• _SELECTED EXTRACT_:
‘NDSU experiences were key to becoming a scientist’

At NDSU, an internship can lead to opportunities to learn, grow and make a global impact.

Monica Lewison, a 2020 biochemistry and molecular biology graduate, is an associate process validation scientist at Aldevron in Fargo. The company – a biological sciences development and manufacturing lab that advances groundbreaking science and breakthrough discoveries – has helped produce mass amounts of critical genetic materials to help Moderna generate millions of COVID-19 vaccinations.

Lewison shadowed some of Aldevron’s scientists throughout the process to learn about different aspects of the manufacturing process. She watched her co-workers grow the important bacterial cells that contained the DNA used as the template for the Moderna vaccine.

“It is surreal and humbling to shadow the manufacturing process then hear the worldwide impacts of the Moderna COVID-19 vaccine on the radio as I drive home from work,” said Lewison, who is from Dickinson, North Dakota.

Lewison started at Aldevron with a job shadowing opportunity provided by the NDSU Career Center. She later became a validations intern, despite not knowing exactly what the job was. Now she’s a full-time employee at a fast-growing company that has helped positively affect people’s lives with research and development during a global pandemic.

“I learned about manufacturing and gained technical writing skills,” she said. “Working in validation has taught me how to think like an engineer while working as a scientist.”

Lewison said she chose NDSU because of the welcoming campus and renowned faculty. She worked on undergraduate research projects and had many hands-on learning experiences that helped her to a successful career.

“Lecture courses gave me the tools to become a scientist, but experiential learning in lab courses and though research projects taught me how to use those tools,” she said. “The lab experiences I gained at NDSU were the key to me becoming a scientist at Aldevron.”

• _ACTIVITY_: List every organization named in the profile of Monica Lewison.

• _LISTED ENTRIES_:

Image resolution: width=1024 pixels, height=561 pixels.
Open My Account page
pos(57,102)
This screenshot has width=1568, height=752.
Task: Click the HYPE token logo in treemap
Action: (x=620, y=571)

* * *

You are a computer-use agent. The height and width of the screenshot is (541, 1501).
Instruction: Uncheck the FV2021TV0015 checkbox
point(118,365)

• _TASK ANSWER_: NDSU, Aldevron, Moderna, NDSU Career Center